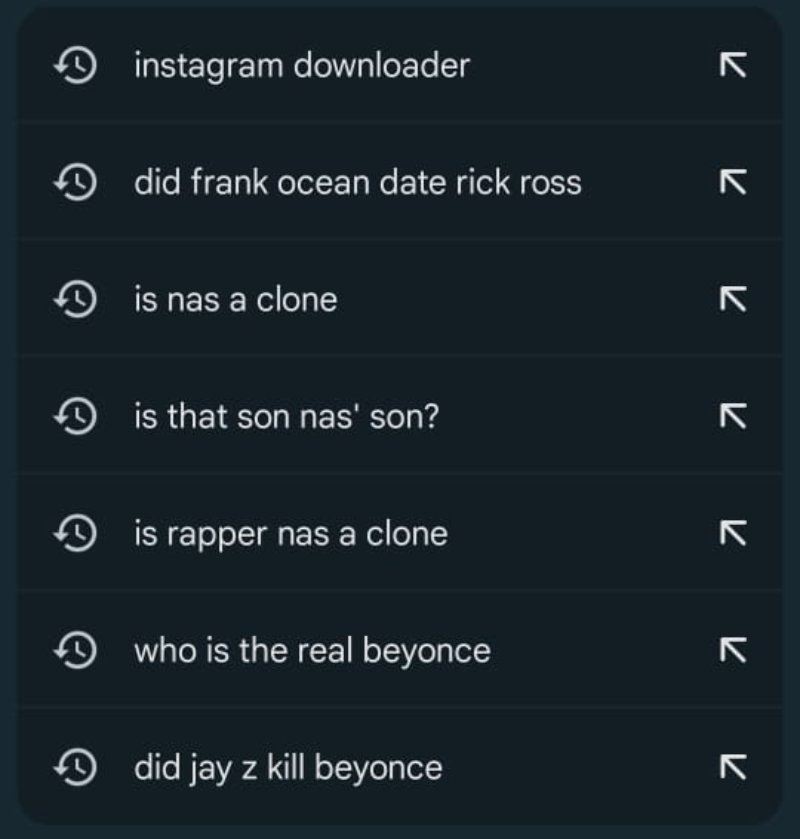The image size is (800, 839).
Task: Select 'did frank ocean date rick ross' suggestion
Action: coord(357,183)
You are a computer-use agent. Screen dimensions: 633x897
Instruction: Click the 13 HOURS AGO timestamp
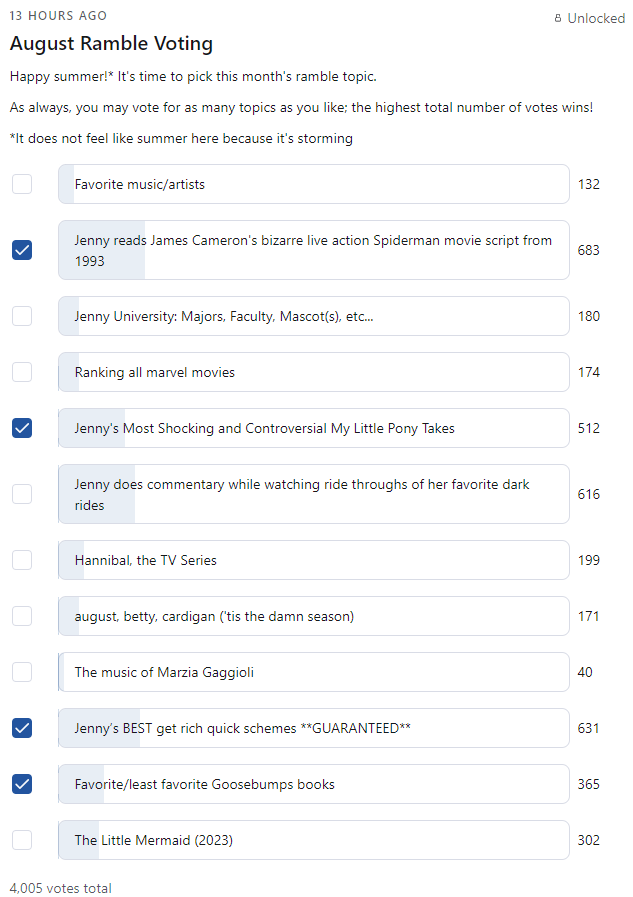click(58, 15)
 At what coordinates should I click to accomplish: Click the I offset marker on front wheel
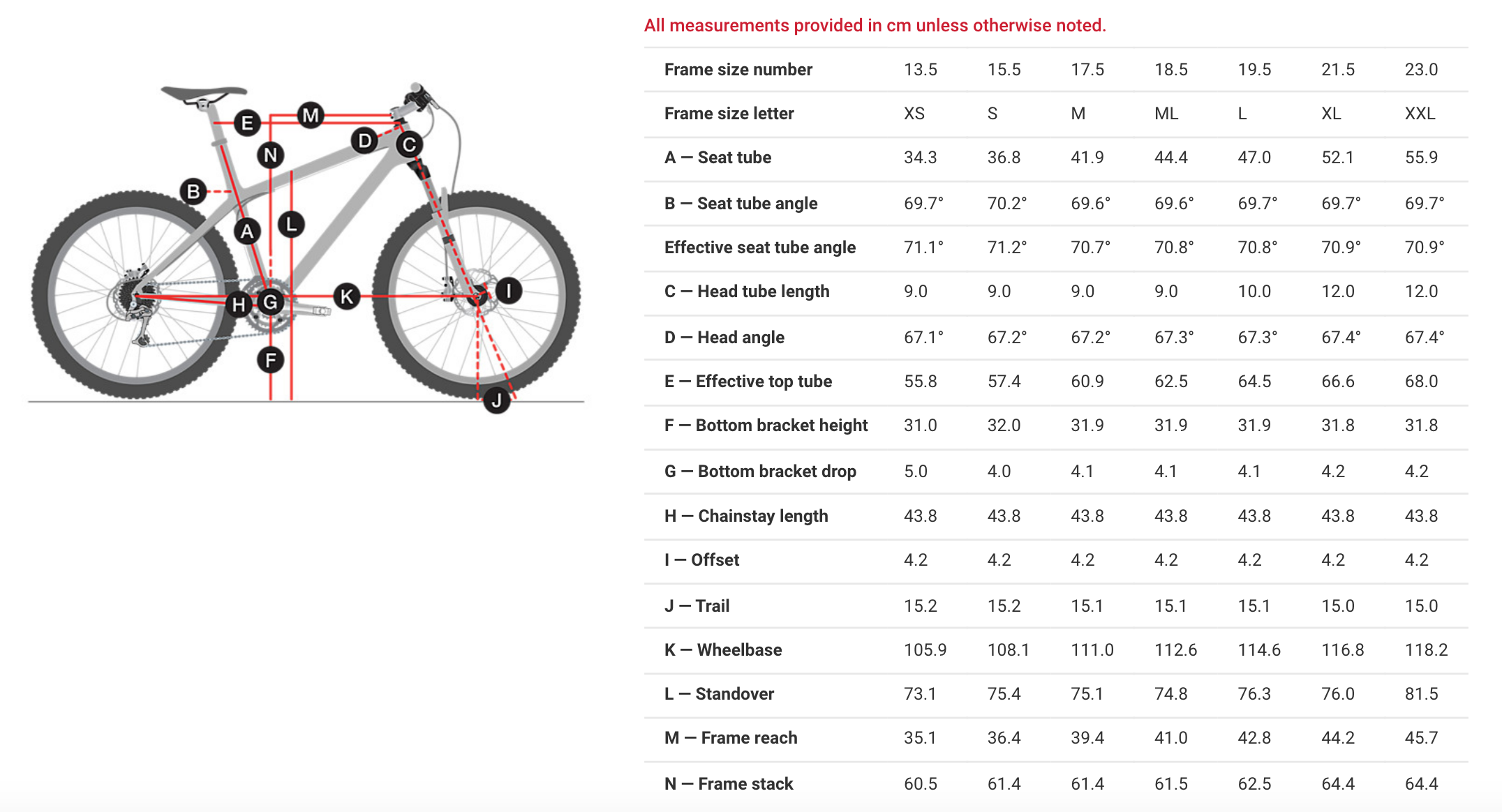pyautogui.click(x=508, y=290)
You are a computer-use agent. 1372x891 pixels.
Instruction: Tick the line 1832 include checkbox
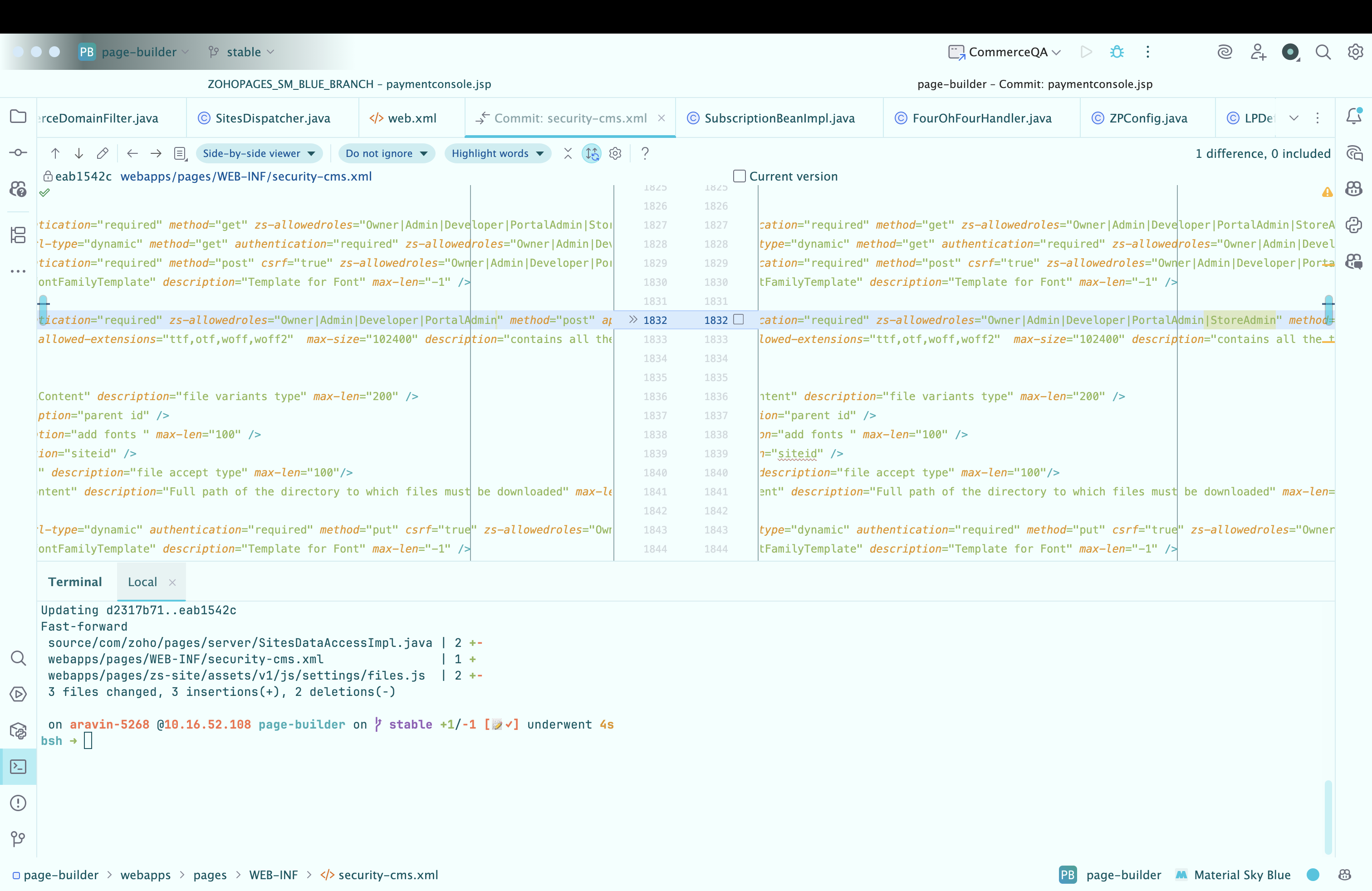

● **Objective**
Copy out every line of the entries above word for word, leaving out the pictures.

● **Expected answer**
The image size is (800, 839).
Task: Select 'did frank ocean date rick ross' suggestion
Action: coord(357,183)
You are a computer-use agent. Screen dimensions: 633x897
Instruction: Click the 13 HOURS AGO timestamp
click(58, 15)
 At what coordinates should I click to accomplish: Click the I offset marker on front wheel
pyautogui.click(x=508, y=290)
You are a computer-use agent. 1372x891 pixels.
Instruction: Tick the line 1832 include checkbox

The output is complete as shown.